Figure 2. Auto Classifier node, expert options
Under the ENSEMBLE options, select Confidence-weighted voting for the ensemble method. This determines how a single aggregated score is produced for each record.
With simple voting, if two out of three models predict yes, then yes wins by a vote of 2 to 1. In the case of confidence-weighted voting, the votes are weighted based on the confidence value for each prediction. Thus, if one model predicts no with a higher confidence than the two yes predictions combined, then no wins.

Figure 3. Auto Classifier node, ensemble options
Run the flow. After a few minutes, the generated model nugget is built and placed on the canvas, and results are added to the Outputs panel. You can view the model nugget, or save or deploy it in a number of other ways.
Right-click the model nugget and select View Model. You'll see details about each of the models created during the run. (In a real situation, in which hundreds of models may be created on a large dataset, this could take many hours.)
If you want to explore any of the individual models further, you can click their links in the Estimator column to drill down and browse the individual model results.

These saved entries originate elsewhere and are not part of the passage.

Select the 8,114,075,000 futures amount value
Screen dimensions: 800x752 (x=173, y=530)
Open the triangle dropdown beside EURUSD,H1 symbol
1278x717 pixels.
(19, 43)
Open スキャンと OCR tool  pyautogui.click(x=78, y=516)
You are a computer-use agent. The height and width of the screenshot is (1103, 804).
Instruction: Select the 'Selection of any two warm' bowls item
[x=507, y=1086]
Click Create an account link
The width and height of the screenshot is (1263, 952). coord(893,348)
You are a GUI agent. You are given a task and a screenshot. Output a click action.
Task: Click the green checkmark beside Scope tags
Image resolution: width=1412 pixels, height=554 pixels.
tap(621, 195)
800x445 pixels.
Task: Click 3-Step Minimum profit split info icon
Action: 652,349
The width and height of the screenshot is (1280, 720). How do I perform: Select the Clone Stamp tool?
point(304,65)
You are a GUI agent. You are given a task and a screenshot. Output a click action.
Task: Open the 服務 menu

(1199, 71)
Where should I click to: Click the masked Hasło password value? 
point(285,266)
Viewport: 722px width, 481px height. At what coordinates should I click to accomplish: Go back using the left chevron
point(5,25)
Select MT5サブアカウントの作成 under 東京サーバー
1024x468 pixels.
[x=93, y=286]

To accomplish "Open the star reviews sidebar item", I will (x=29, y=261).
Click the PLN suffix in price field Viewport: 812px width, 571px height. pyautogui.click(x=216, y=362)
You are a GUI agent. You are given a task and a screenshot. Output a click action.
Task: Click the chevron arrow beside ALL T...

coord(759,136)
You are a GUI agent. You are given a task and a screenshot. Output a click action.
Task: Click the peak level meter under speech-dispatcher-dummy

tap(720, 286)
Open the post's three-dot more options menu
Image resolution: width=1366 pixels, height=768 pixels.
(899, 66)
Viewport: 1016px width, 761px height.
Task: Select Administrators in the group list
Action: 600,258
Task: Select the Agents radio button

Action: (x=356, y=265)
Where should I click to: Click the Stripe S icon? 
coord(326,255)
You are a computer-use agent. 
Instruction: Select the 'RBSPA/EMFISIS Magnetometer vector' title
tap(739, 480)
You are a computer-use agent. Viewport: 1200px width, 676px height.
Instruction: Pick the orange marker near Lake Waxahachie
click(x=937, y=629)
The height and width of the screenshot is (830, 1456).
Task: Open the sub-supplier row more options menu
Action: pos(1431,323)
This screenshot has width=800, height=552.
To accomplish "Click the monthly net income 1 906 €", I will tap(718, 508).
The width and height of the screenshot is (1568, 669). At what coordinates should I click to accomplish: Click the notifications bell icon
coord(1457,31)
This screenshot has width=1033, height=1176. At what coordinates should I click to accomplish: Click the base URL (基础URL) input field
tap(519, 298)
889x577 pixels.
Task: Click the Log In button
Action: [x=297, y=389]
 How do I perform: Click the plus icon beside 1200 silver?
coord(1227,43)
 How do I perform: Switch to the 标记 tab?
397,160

Figure 4. Auto Classifier results

By default, models are sorted based on overall accuracy, because this was the measure you selected in the Auto Classifier node properties. The XGBoost Tree model ranks best by this measure, but the C5.0 and C&RT models are nearly as accurate.

Based on these results, you decide to use all three of these most accurate models. By combining predictions from multiple models, limitations in individual models may be avoided, resulting in a higher overall accuracy.
In the USE column, select the three models. Return to the flow.
Attach an Analysis output node after the model nugget. Right-click the Analysis node and choose Run to run the flow.
Figure 5. Auto Classifier example flow

The aggregated score generated by the ensembled model is shown in a field named $XF-response. When measured against the training data, the predicted value matches the actual response (as recorded in the original response field) with an overall accuracy of 92.77%. While not quite as accurate as the best of the three individual models in this case (92.82% for C5.0), the difference is too small to be meaningful. In general terms, an ensembled model will typically be more likely to perform well when applied to datasets other than the training data.

Figure 6. Analysis of the three ensembled models